The gauge, which IntercontinentalExchange Inc. uses to track the U.S. currency against those of six major trading partners, would then be poised to decline a further 1.2 percent, said Karen Jones, head of fixed-income, commodity and currency technical analysis in London.
“The Dollar Index daily chart has reached the 200-day moving average at 75.78,” Jones wrote in an e-mailed report today. The “downtrend at 76.50 dominates. While capped here, we look for losses to extend to 74.88.”
The Index dropped 0.6 percent to 75.77 at 6:18 a.m. in New York, after falling to 75.60, the lowest level since Sept. 8. The last time it traded at 74.88 was Sept. 6.
The level of 74.88 represents the 78.6 percent Fibonacci retracement of the Dollar Index’s advance from August until October, she wrote.
“Only a close above 76.50 would imply the end of downside pressure currently,” Jones wrote.
A moving average is an indicator that displays the average value of a security’s price over a period of time.

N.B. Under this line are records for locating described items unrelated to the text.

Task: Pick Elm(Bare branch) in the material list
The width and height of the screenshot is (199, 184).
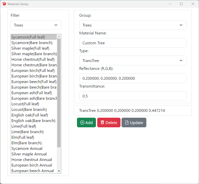Action: [x=27, y=143]
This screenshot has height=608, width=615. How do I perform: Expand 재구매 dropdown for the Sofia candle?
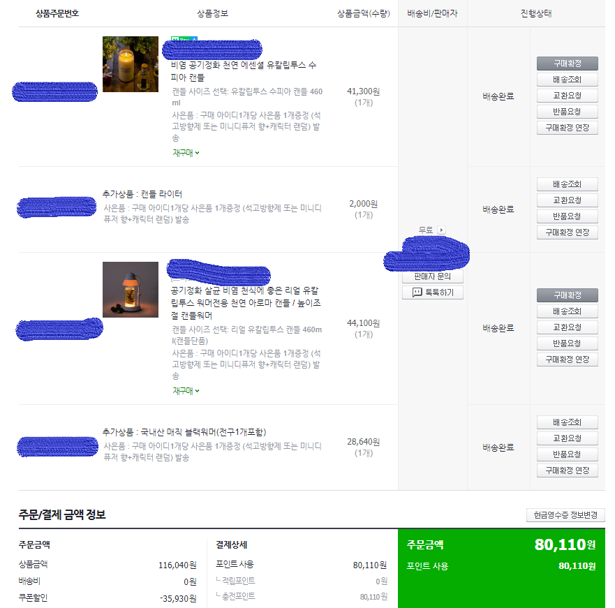point(186,153)
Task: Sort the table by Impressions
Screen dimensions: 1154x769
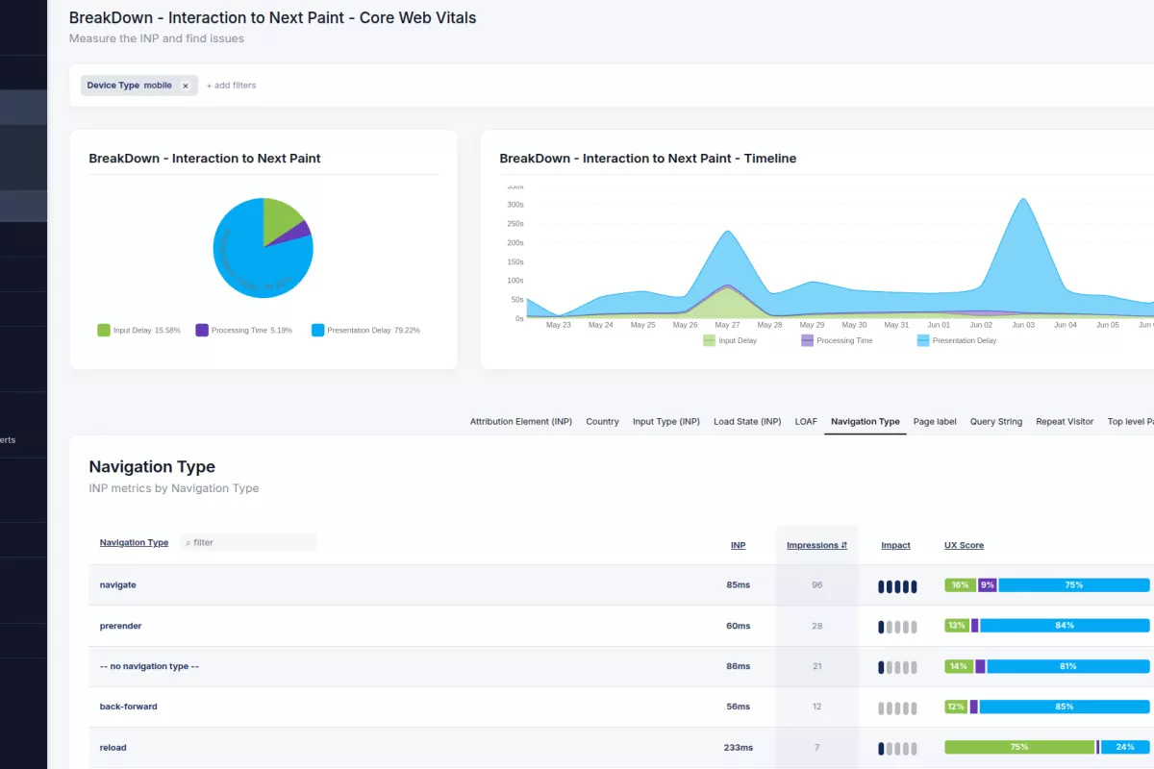Action: (x=814, y=545)
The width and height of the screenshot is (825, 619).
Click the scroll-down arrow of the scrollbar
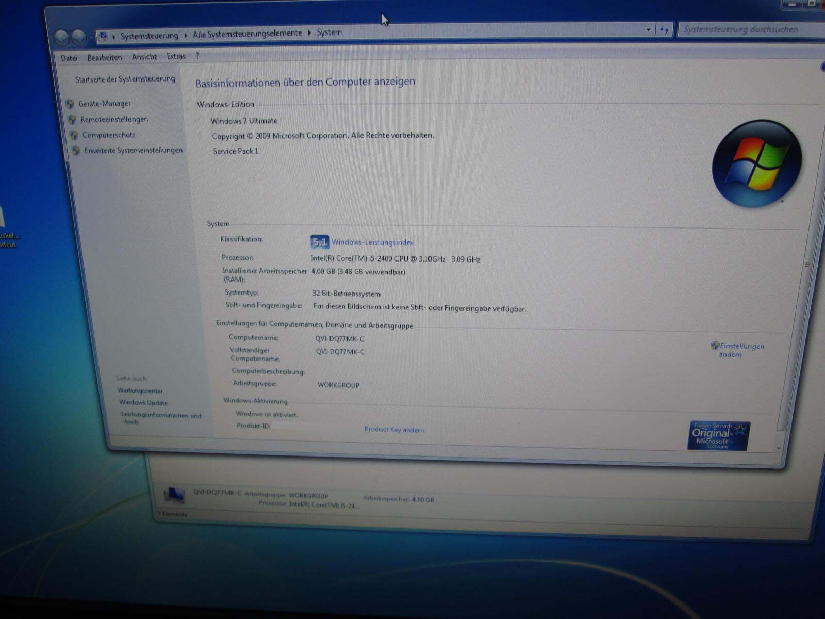[779, 449]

A close below the level suggests the asset may be on the decline.
Support refers to an area where analysts anticipate orders to buy a currency and its related instruments. Fibonacci analysis is based on the theory that prices rise or fall by certain percentages after reaching a high or low.
In technical analysis, investors and analysts study charts of trading patterns and prices to predict changes in a security, currency or index.